■ Set exercise
Can you rewrite the part that opens with the line containing "Given: Open lallida1 profile avatar" and closes with the line containing "will (310, 10)." as a Markdown table with the columns Row and Line? Number each row and leave out blank lines.

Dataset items
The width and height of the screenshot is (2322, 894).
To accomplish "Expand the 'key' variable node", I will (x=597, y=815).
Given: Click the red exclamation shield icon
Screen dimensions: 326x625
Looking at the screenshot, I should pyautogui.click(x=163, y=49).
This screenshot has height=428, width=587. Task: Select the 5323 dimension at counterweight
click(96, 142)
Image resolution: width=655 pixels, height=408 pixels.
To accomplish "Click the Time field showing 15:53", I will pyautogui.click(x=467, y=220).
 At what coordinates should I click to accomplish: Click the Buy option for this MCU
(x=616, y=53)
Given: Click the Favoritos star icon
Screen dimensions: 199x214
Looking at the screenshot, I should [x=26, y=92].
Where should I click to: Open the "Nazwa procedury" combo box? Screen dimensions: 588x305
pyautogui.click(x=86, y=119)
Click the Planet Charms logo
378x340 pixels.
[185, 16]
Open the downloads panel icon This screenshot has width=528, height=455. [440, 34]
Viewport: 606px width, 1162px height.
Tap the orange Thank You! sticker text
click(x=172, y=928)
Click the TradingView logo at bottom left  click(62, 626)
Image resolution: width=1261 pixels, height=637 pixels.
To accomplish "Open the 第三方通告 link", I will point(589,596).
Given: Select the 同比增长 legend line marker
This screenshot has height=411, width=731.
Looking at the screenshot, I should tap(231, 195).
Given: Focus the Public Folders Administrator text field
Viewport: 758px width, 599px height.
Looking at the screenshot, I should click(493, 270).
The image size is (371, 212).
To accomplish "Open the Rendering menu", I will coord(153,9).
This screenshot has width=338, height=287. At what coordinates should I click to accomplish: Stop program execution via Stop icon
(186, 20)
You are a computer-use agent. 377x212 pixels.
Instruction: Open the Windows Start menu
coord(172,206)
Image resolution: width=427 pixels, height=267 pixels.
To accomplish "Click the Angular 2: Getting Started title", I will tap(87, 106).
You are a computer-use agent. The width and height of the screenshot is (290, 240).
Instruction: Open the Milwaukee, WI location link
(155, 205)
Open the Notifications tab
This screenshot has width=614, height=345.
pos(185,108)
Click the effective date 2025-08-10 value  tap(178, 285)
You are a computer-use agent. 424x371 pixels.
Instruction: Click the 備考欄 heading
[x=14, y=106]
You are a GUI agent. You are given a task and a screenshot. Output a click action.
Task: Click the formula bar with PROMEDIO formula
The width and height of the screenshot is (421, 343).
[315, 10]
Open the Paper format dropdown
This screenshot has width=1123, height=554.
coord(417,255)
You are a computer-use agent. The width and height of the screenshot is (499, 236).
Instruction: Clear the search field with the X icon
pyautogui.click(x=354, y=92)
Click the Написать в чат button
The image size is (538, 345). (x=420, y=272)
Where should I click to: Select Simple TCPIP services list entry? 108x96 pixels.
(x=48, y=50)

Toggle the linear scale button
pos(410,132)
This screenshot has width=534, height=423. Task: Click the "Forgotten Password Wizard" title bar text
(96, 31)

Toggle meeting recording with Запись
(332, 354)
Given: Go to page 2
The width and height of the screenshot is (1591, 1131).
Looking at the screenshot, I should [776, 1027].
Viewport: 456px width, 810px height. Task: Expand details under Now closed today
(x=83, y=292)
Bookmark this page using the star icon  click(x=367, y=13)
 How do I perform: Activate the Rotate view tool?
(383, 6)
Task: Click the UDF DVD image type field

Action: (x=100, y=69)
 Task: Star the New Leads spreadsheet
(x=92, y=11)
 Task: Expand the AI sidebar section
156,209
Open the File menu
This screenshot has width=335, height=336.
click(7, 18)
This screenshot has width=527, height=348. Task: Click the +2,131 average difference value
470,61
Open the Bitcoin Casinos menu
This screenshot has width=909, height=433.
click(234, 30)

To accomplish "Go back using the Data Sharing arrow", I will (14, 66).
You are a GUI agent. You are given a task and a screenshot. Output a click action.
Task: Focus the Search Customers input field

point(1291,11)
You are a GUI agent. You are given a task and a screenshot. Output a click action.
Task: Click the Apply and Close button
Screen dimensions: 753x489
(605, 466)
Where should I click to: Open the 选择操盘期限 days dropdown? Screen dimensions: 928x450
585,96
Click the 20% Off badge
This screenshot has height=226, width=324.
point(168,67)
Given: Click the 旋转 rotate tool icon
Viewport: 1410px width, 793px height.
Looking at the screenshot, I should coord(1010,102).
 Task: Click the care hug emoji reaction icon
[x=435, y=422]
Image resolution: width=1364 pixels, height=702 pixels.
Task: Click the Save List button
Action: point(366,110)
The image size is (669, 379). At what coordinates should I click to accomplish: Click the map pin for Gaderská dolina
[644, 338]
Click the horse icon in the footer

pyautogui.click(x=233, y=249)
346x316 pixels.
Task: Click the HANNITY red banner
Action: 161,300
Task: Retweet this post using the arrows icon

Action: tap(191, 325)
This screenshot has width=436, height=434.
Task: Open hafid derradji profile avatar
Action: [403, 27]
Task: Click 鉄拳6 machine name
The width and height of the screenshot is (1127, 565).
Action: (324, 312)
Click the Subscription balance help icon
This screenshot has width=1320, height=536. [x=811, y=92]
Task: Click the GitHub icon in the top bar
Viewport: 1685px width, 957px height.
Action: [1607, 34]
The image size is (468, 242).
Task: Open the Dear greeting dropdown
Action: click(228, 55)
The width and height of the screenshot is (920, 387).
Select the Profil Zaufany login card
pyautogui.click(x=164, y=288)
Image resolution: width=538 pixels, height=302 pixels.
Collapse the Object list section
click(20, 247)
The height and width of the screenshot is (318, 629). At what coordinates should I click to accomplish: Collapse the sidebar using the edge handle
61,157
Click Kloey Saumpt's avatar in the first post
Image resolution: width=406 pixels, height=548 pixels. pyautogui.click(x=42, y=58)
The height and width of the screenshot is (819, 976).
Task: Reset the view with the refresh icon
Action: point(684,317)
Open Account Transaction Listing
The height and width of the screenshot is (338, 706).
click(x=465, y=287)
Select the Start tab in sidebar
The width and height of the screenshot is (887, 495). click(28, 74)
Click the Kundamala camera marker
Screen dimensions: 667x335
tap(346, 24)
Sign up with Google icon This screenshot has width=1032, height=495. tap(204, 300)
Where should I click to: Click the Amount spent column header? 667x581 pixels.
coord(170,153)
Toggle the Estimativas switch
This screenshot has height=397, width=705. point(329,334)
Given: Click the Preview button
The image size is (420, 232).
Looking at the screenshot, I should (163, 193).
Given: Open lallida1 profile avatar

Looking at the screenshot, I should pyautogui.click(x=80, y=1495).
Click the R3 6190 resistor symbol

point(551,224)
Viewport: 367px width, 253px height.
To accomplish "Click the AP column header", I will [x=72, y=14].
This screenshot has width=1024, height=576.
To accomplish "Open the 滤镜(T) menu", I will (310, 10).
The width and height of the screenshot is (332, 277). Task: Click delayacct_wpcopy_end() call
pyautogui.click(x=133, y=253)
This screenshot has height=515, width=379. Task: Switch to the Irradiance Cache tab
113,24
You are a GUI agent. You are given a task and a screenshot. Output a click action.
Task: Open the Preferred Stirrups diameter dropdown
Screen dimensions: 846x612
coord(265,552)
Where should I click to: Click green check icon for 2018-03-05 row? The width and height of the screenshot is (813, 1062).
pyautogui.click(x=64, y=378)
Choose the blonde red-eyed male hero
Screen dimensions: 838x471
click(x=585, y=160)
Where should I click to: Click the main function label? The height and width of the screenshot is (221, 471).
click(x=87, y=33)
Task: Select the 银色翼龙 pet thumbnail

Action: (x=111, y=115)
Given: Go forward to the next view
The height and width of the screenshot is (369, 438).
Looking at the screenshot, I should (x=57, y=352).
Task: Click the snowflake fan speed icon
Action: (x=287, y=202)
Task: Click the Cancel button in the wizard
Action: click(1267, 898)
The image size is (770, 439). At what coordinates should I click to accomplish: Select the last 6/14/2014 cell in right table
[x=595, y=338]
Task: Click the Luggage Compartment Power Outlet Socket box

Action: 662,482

■ Result
| Row | Line |
|---|---|
| 1 | Given: Open lallida1 profile avatar |
| 2 | Looking at the screenshot, I should pyautogui.click(x=80, y=1495). |
| 3 | Click the R3 6190 resistor symbol |
| 4 | point(551,224) |
| 5 | Viewport: 367px width, 253px height. |
| 6 | To accomplish "Click the AP column header", I will [x=72, y=14]. |
| 7 | This screenshot has width=1024, height=576. |
| 8 | To accomplish "Open the 滤镜(T) menu", I will (310, 10). |